UC Irvine

Context

Methyl mercaptan (CH₃SH) is a colorless, toxic gas with potential for occupational exposure and used as a weapon of mass destruction. Inhalation at high concentrations can result in dyspnea, hypoventilation, seizures, and death. No specific methyl mercaptan antidote exists, highlighting a critical need for such an agent. Here, we investigated the mechanism of CH₃SH toxicity, and rescue from CH₃SH poisoning by the vitamin B₁₂ analog cobinamide, in mammalian cells.
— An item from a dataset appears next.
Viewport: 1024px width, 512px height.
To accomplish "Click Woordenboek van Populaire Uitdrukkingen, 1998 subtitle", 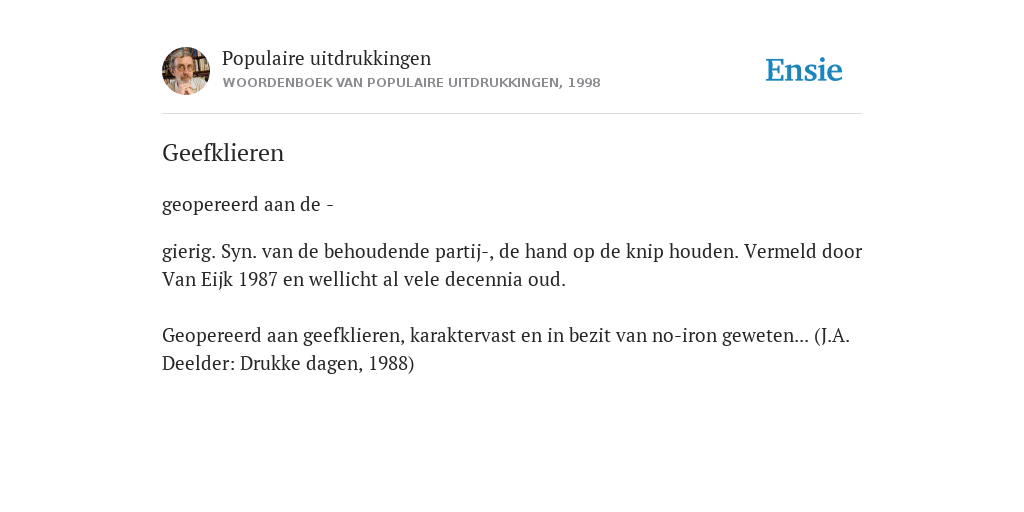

We also developed lethal CH₃SH inhalation models in mice and rabbits, and tested the efficacy of intramuscular injection of cobinamide as a CH₃SH antidote.

Results

We found that cobinamide binds to CH₃SH (K_d = 84 µM), and improved growth of cells exposed to CH₃SH. CH₃SH reduced cellular oxygen consumption and intracellular ATP content and activated the stress protein c-Jun N-terminal kinase (JNK); cobinamide reversed these changes. A single intramuscular injection of cobinamide (20 mg/kg) rescued 6 of 6 mice exposed to a lethal dose of CH₃SH gas, while all six saline-treated mice died (p = 0.0013). In rabbits exposed to CH₃SH gas, 11 of 12 animals (92%) treated with two intramuscular injections of cobinamide (50 mg/kg each) survived, while only 2 of 12 animals (17%) treated with saline survived (p = 0.001).

Conclusion

We conclude that cobinamide could potentially serve as a CH₃SH antidote.